Apapun hasil referendum ini, rakyat Thailand mengharapkan konstitusi tersebut akan bertahan lama. Seperti yang disampaikan oleh seorang penjual bunga di sebuah kuil di wilayah  Ratchaprasong, Bangkok. 
 
"Saya hanya ingin kedamaian tetap ada di negeri ini dan mendorong warga untuk membahas masalahnya tanpa da kekerasan," ujar Lakana Ponsin, seperti dikutip AFP, Jumat (5/8/2016).
 
Ponsin kerap menyaksikan secara langsung perpecahan menyakitkan yang terjadi, mulai dari aksi militer berdarah hingga serangan sampai pada protes warga yang melumpuhkan Bangkok saat itu.
 
"Sedih melihat apa yang terjadi di sini. Saya hanya ingin Thailand tetap damai, iklim ekonomi dan usaha tetap damai," pungkasnya.
 
Dekade yang hilang
 
Pada masa modern Thailand, rakyat sering melihat bagaimana demokrasi tersampingkan. Banyak warga yang tewas di jalan dan kebebasan berpendapat dikekang.
 
"Thailand saat ini sangat terpisah, ini kondisi terburuk yang pernah dialami dalam sejarah kami," tutur akademisi Thailand yang juga mantan diplomat, Pavin Chachavalpongpun.
 
"Tidak ada institusi yang netral dan dihormati oleh pihak yang berseteru," lanjutnya.
 
Kekacauan politik di Thailand dimulai pada 2006 lalu ketika militer melengserkan Thaksin,-yang akhirnya mengasingkan diri di luar negeri, demi menghindari penjara atas kasus korupsi- yang dianggapnya bermotifkan politik.
 
Referendum Thailand dan Keinginan dari Rakyat
Yingluck Shinawatra disambut pendukung (Foto: AFP)
 
 
Protes yang saling bergantian antara pendukung Thaksin dan pemerintah pun terjadi.
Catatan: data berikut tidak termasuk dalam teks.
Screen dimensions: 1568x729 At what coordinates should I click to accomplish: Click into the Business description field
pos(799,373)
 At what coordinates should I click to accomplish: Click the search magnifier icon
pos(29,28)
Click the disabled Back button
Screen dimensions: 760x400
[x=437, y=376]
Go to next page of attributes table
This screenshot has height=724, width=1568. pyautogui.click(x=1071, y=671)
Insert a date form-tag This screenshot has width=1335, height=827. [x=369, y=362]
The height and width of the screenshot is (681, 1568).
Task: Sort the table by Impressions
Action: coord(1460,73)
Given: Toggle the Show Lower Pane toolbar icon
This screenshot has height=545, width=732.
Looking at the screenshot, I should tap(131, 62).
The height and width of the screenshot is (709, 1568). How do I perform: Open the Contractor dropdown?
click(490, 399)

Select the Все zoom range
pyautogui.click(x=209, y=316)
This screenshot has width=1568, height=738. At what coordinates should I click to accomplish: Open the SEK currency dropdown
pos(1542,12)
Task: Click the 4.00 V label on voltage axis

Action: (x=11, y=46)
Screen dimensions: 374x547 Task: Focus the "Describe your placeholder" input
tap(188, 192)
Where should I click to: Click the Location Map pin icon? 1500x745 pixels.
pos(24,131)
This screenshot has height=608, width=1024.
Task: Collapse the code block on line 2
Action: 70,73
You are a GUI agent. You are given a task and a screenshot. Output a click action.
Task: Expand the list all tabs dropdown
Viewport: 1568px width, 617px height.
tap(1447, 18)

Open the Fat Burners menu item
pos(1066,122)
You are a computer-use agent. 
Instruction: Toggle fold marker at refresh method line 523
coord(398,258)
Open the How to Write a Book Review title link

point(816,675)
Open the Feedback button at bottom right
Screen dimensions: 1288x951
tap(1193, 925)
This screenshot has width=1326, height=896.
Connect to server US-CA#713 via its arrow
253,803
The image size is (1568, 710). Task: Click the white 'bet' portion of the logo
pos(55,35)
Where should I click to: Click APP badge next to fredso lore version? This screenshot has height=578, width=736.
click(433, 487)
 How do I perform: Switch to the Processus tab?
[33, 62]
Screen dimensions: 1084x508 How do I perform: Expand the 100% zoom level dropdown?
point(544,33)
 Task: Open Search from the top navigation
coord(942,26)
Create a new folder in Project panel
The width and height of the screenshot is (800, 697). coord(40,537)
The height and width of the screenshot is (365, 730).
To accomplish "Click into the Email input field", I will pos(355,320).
Pada 2010, pendukung Thaksin yang menyebut dirinya "Kaos Merah" banyak yang ditembak di wilayah  Ratchaprasong oleh pihak militer. Satu tahun kemudian, Yingluck terpilih sebagai Perdana Menteri Thailand.
 
Namun pada 2013, protes kembali terjadi. Kali ini, para pendukung pemerintah yang menyebut dirinya sebagai "Kaus Kuning" melakukan protes dan berujung pada lengsernya Yingluck. Kudeta oleh militer yang terjadi pada Mei 2014 mengakhiri protes tersebut dan membuat militer kembali berkuasa. 
 
Perbedaan yang mendalam
 
Banyak pihak menyatakan bahwa krisis politik di Thailand dipicu oleh Raja Bhumibol Adulyadej yang sakit keras. Elit politik pun berlomba untuk meraih kekuasaan sebelum transisi terjadi di tubuh kerajaan.
 
Kebanyakan rakyat Thailand tidak mengenal monarki lainnya. Sementara Putra Mahkota Maha Vajiralongkorn dianggap tidak terlalu dihormati seperti halnya Adulyadej.
 
Referendum Thailand dan Keinginan dari Rakyat
Raja Bhumibol Adulyadej dalam kondisi sakit (Foto: AFP)
 
 
Tetapi pendukung pemerintah justru melihat konstitusi baru bisa memandu negeri ini memulai dari awal. 
 
"Banyak negara yang melewati banyak hal. Thailand termasuk dalam salah satu negara itu, ini hanyalah proses yang harus kami lalui," ujar pengkritik keluarga Shinawatra, Akanat Promphan.
 
Namun tidak sedikit pula yang mengatakan bahwa tujuan referendum ini hanya bertujuan untuk menjauhkan keluarga Shinawatra dari politik Thailand. Mereka juga mencurigai bahwa militer ingin memperkuat kekuasaannya.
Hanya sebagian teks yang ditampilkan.